Broking firm Emkay Global is bullish on the stock of Bank of Baroda and has a target price that is 35 to 40% higher from current levels. The broking firm has set a price target of Rs 110 on the stock from the current market price of Rs 79.50.
"Despite a higher recovery in written-off accounts and contained provisions, Bank of Baroda posted a loss of Rs 10.5 billion (est: net profits of Rs 4.5 billion) mainly due to DTA reversal as it moved to a new lower tax structure. Impressive asset quality performance with gross non performing assets (GNPA) ratio down at 8.9% (vs. 9.6% pro forma in Q3) due to lower slippages and lower RSA pool at 1.6%," Emkay Global has said in a report
Retail growth trend healthy
The broking firm has also noted that the retail growth trend remains healthy at 14%, but corporate remains a drag.

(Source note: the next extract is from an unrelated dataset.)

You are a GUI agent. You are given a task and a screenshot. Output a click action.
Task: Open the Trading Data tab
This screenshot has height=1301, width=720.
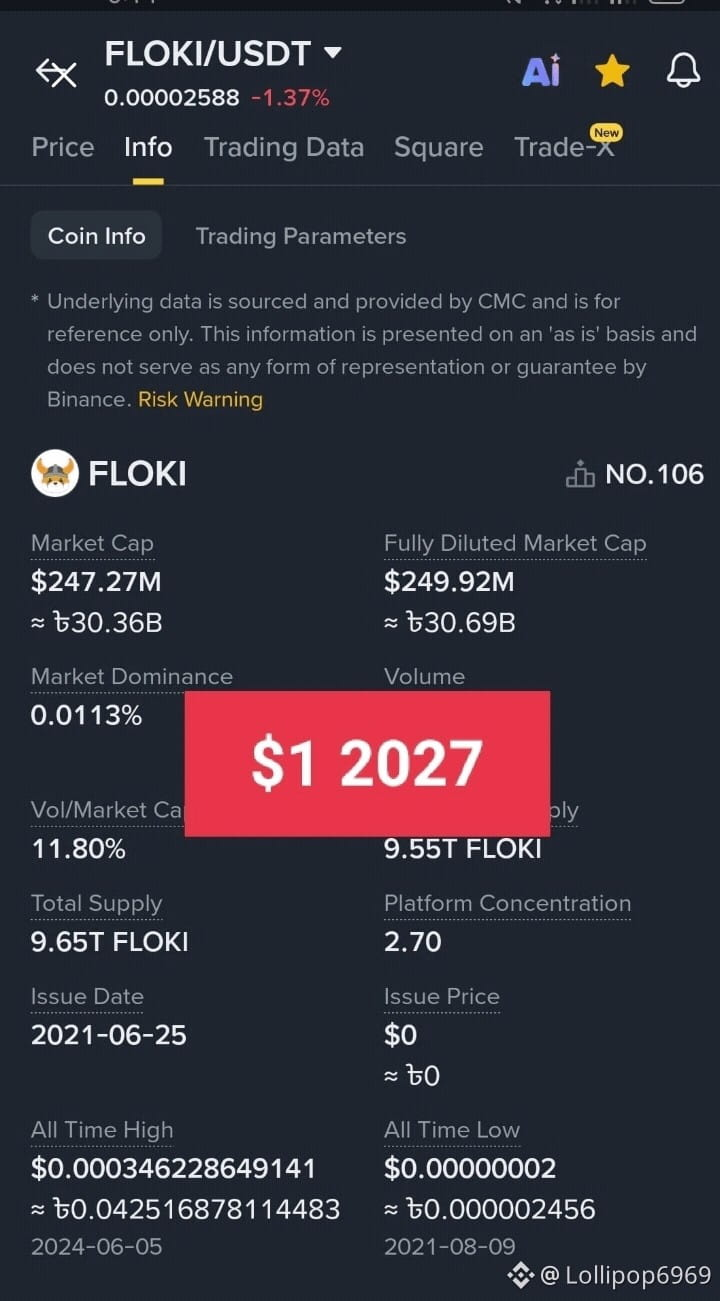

"Bank of Baroda expects reasonable pick-up in corporate growth during H2FY22, thereby supporting overall growth and margins. Cost saving with merger synergies kicking-in should support core return on assets," Emkay Global has said.
Management expects overall slippages/LLP in FY22 to be lower vs. FY21 (2.7%/2%) due to lower stress in corporate pool, including overseas exposure. 60% of international fresh NPAs in FY21 will be restructured, leading to an upgrade. BOB may consider selling stake in its life insurance venture and also onboard a partner to ramp up the card subsidiary.

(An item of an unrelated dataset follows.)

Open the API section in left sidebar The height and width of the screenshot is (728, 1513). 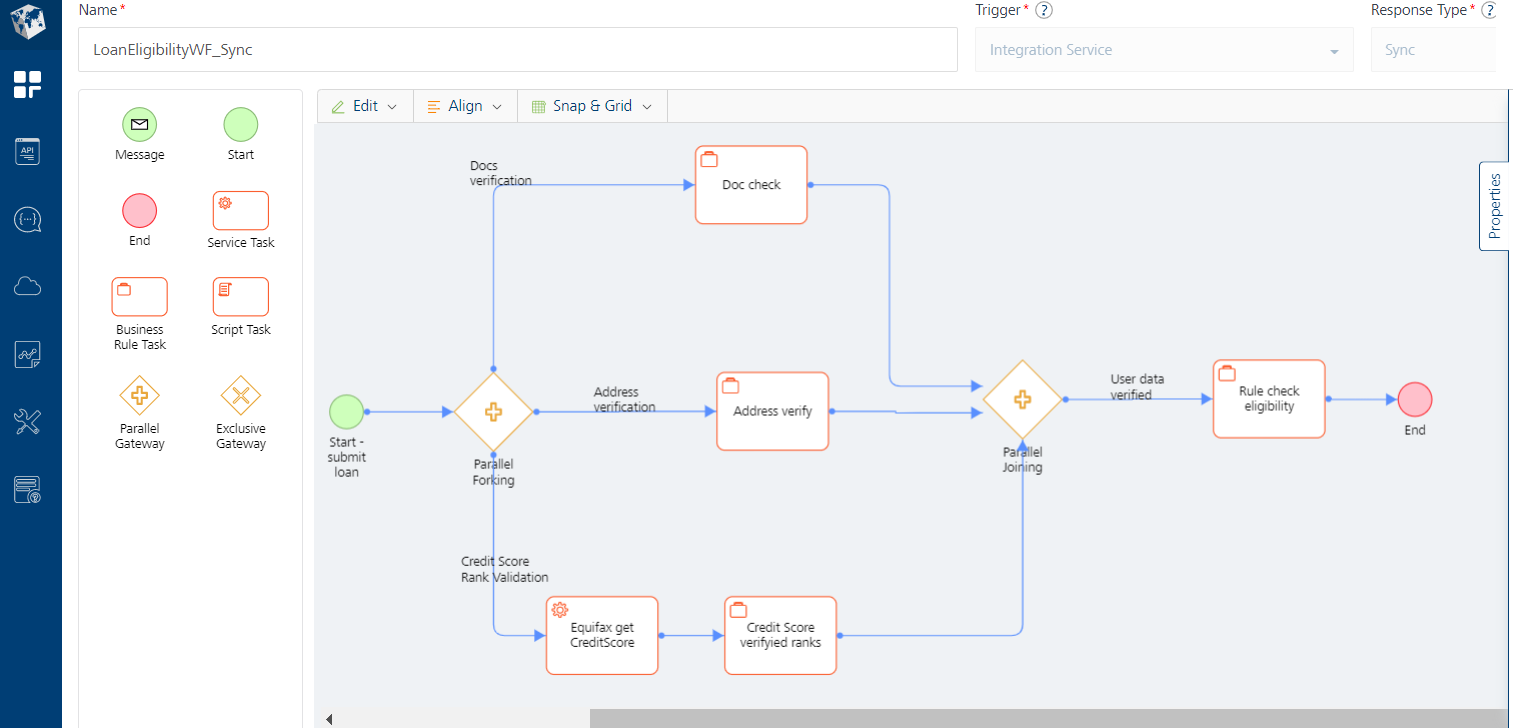coord(28,151)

According to Emkay Global Bank of Baroda has recently raised capital via QIP, leading to reasonable CET 1 at 10.9% now vs. 9% in Q3.
"With merger and asset quality pain largely behind, we expect BOB's RoE to gradually improve to 10-12% over FY23-24E from a low of 1% in FY21. Retain Buy with a revised target price of Rs 110 based on 0.8x FY23E ABV (vs. 0.6x). Key risks: Higher NPA formation, mainly in corporate/SME book; and slower-than-expected growth trajectory," the broking firm has said.